Предыдущая глава |
↓ Содержание ↓
↑ Свернуть ↑
| Следующая глава |
Я сделал три шага вперед, слыша, что Света шагает следом, но все еще боялся повернуться. Краем глаза я уже видел панно. Оставалось лишь заставить себя повернуть голову и обратить на него взгляд, затуманенный радужной пеленой.
— Кирилл. — тихо позвала Света. — Давай уйдем. Я боюсь смотреть!
— Не смотри. — отозвался я, и повернулся на девяносто градусов влево.
Панно изображало корабль, не то несущийся по морю на раздутых парусах, не то вообще летящий по небу. Вокруг него парили чайки, нор лично мне они напомнили летучих мышей, вампиров, жаждущих свежей крови. А вот крови не было и в помине! На заднем плане был виден капитан, разглядывающий что-то в свою подзорную трубу, а на переднем плане восседали четыре деревянных фигуры, одна в профиль, три в анфас, при чем одна из них сидела на бору корабля, свесив с него ноги, которые и выдавались из панно на добрые двадцать сантиметров.
Я облегченно выдохнул и повернулся к Свете, которая так и стояла с закрытыми глазами.
— Что там?! — спросила она.
Не смотря на то, что моя голова звенела, как колокол Бухенвальда, а ноги подкашивались от усталости, я улыбнулся собственной глупости. Принять ноги скульптуры за человеческие, увидеть в этом труп девочки, пропавшей, со слов таксиста, где-то в этих местах, и заработать на этом сердечный приступ — так мог воистину только я.
— Обернись и посмотри. — Сказал я. — Статуя, черт бы ее побрал!
Не в силах больше держаться на ногах я опустился прямо на грязный пол и свернулся в клубок, слыша, как в каждой клеточке тела отдаются удары сердца. Приступ не прекращался — сердце не желало возвращаться на нормальный ритм работы.
— Кирилл! — испуганно воскликнула Света, и опустилась рядом со мной на колени. — Что мне делать?!
— Сейчас пройдет. — отозвался я. — Должно пройти.
Сколько уже продолжался приступ? — Я окончательно потерял счет времени. Пять минут? Десять? Каков мой предел? Похоже, сейчас я его и узнаю.
— Может я сбегаю за помощью?!
— Опоздаешь. — тихо отозвался я. — Сколько раз тебе говорить, что это не лечится? Или он прекратится сам, или... Или не судьба.
Света заплакала, уткнувшись головой в мое плечо. Я протянул, было, руку, чтобы погладить ее по голове, но тут же положил ее на место. Не стоит. Я больше не ее... Она больше не моя. И даже если мне суждено умереть сейчас, в чем я, лично, сомневался не смотря ни на что, то пусть я и умру один. Не так, как принято умирать в голливудских фильмах — сжимая руку возлюбленной. "Тебе плохо, любимый? — Да, любимая. Я Люблю тебя! — Ты не умрешь? — Нет, любимая, я всегда буду с тобой.... — Да умирай же ты, наконец, а то скоро пятисотая серия кончится!" Не хочу так! Не хочу!

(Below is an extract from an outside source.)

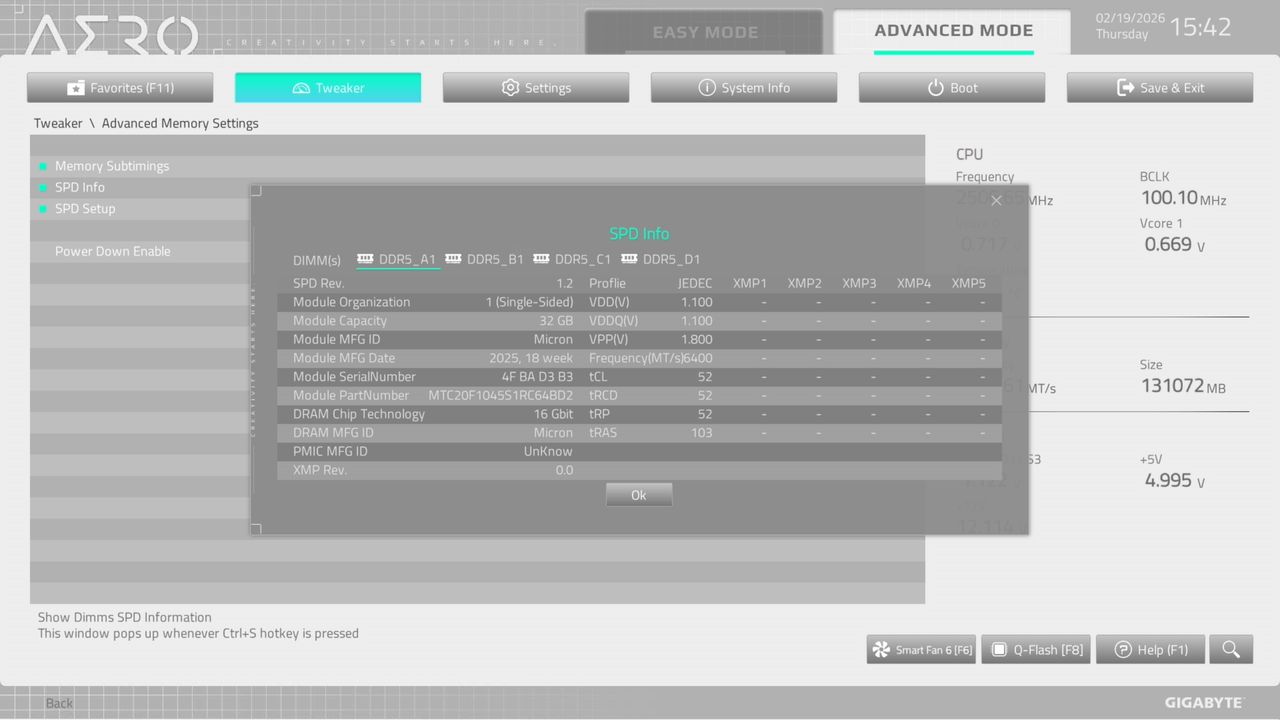
Task: Switch to the Easy Mode tab
Action: 704,31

Я лежал на полу, вслушиваясь в свое сердце и во всхлипы Светы. Время перестало существовать — оно растянулось в одну бесконечную минуту, разворачивающуюся в вечность. Как-то давно я, еще будучи голографистом, любил шутить, что мир — это голограмма. Из точки может развернуться гора, а гора может свернуться в точку. Реки движутся на север, но север, вдруг, может стать югом... Все нереально, все абстрактно и относительно. Нет ничего вечного, но нет и ничего бренного. Бренность — фикция, а смерть — лишь тот момент, когда ты разворачиваешься во что-то другое, подчинясь воле солнечных лучей, падающих на голограмму, имя которой мир. Сейчас я отчетливо ощущал, что все эти слова правда. Я не знал, меняется ли мир вокруг меня, или я меняюсь внутри мира, но изменения происходили.

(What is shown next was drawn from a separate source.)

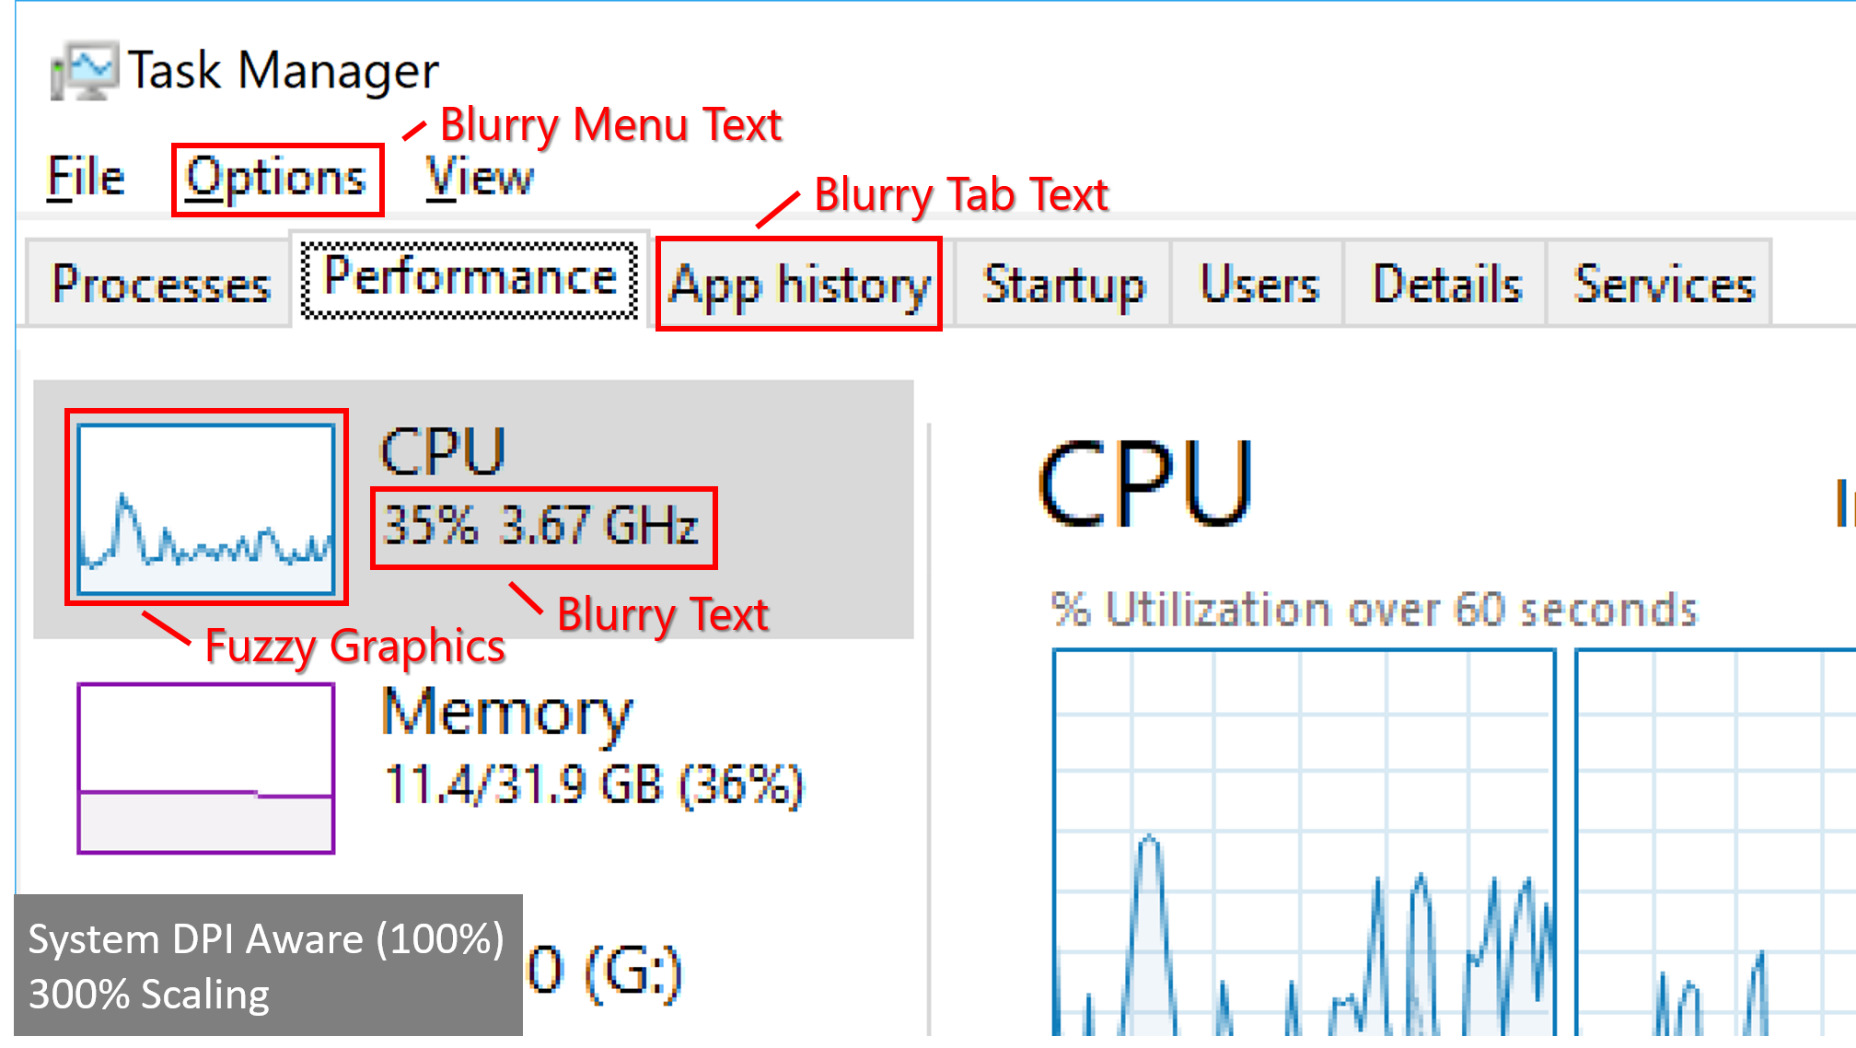This screenshot has height=1048, width=1856.
Task: Select the CPU 35% 3.67 GHz entry
Action: [x=474, y=509]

С каждым ударом моего сердца, бьющегося с неравномерными интервалами, я чувствовал, что становлюсь другим человеком. Другим изнутри, а не снаружи... Зачем я жил? Чего добивался? Писал, надеясь, что кто-то прочтет мои работы и взглянет на мир по-новому. Приходил в самые бездарные газеты, надеясь поднять их из кризиса, возвести на печатный Олимп... Но все мои усилия разбивались прибоем о скалу непонимания начальства и простой людской глупости. Я мечтал о том, что смогу изменить мир, но вместо этого мир изменил меня... Как там: "Он пробовал на прочность этот мир каждый миг... Мир оказался прочней."

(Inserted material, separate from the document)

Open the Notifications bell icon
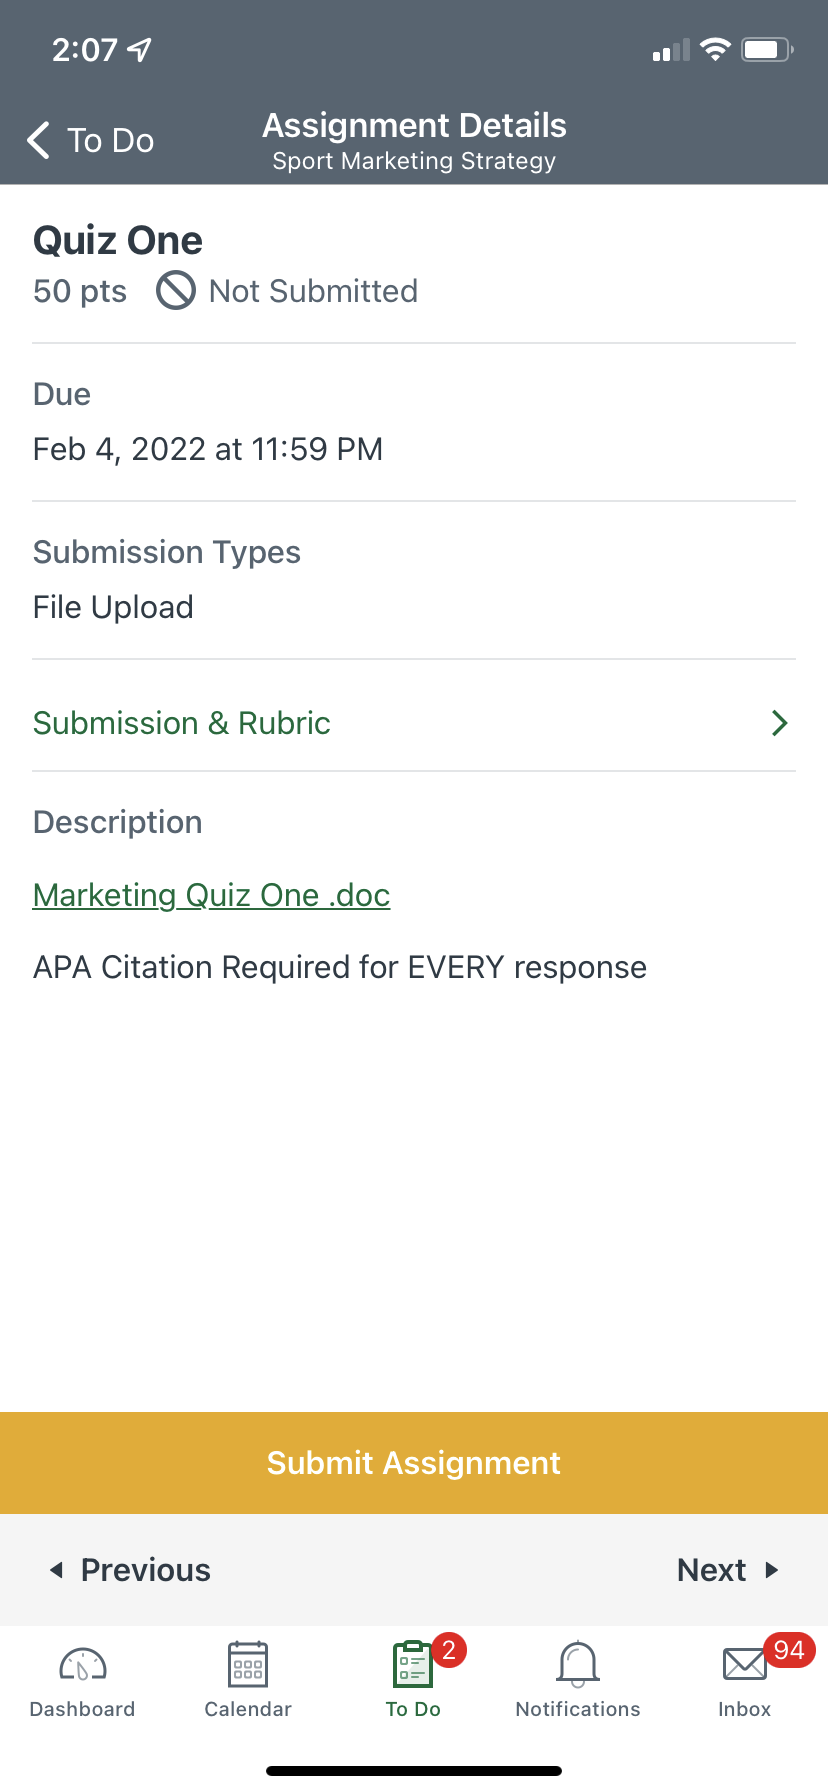Screen dimensions: 828x1792 [x=578, y=1665]

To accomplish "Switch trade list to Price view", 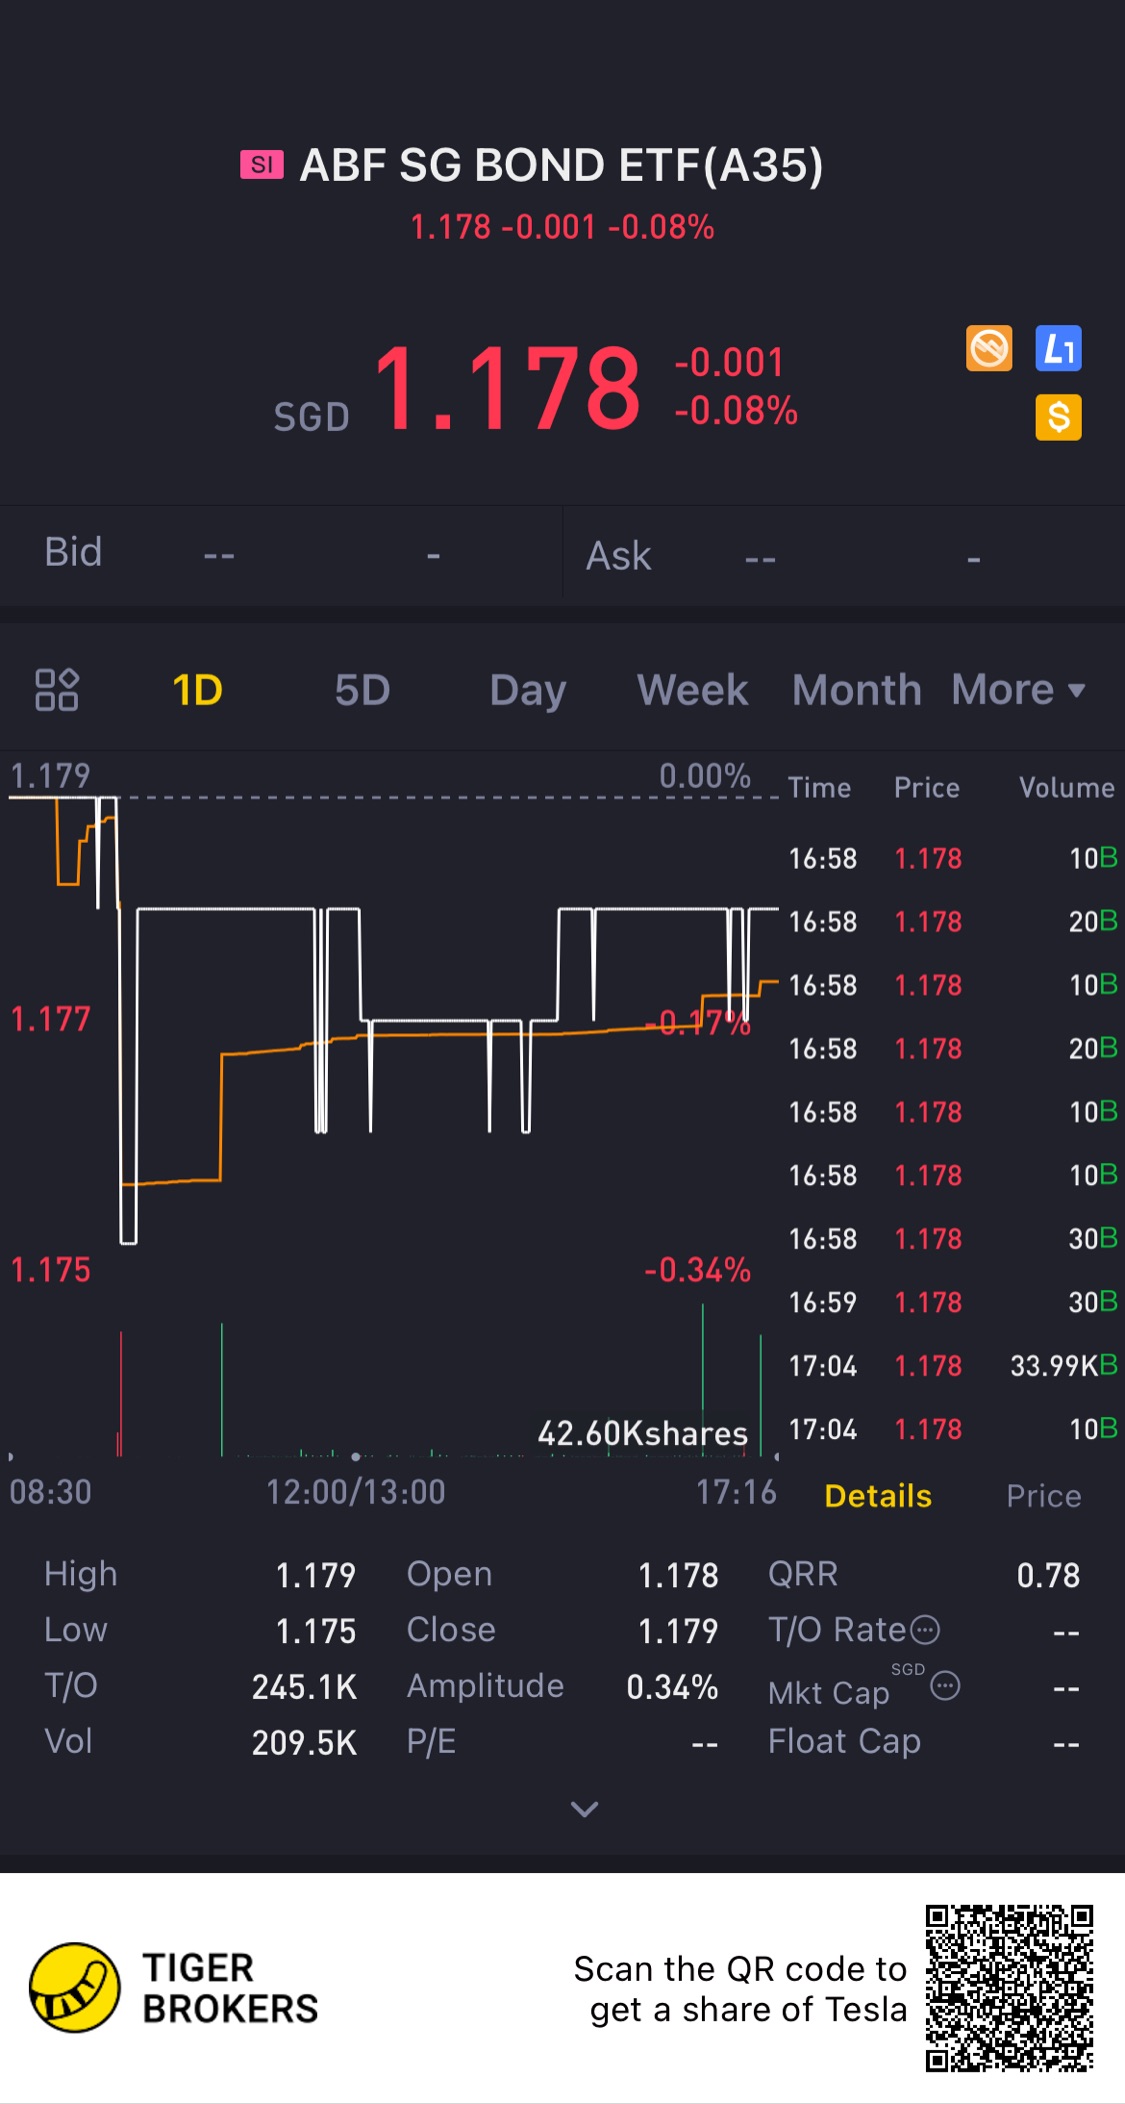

Мир эгоизма, мир злости, ненависти и мести втягивал меня в себя. Голограмма мира разворачивалась, в то же время сворачиваясь в точку, которой был я.
Я открыл глаза, с удовлетворением отметив, что разноцветных кругов стало существенно меньше. Я глубоко вдохнул, чувствуя, что могу дышать. И только сердце продолжало отплясывать свой сумасшедший танец в моей груди.
Теперь я хотел жить! Глупы мысли о том, чтобы умереть вот так, на руках у Светы, вылетели прочь. Я хотел жить, чтобы испытать то, что еще не успел. Я никогда не купался в океане... Никогда не катался на слонах... наконец, я просто никогда не летал в самолете! Я хотел познать то, что еще не познал. Вывести формулу жизни и любви, определить все переменные в формуле ненависти... Столько еще не сделано, и столько всего я еще могу сделать!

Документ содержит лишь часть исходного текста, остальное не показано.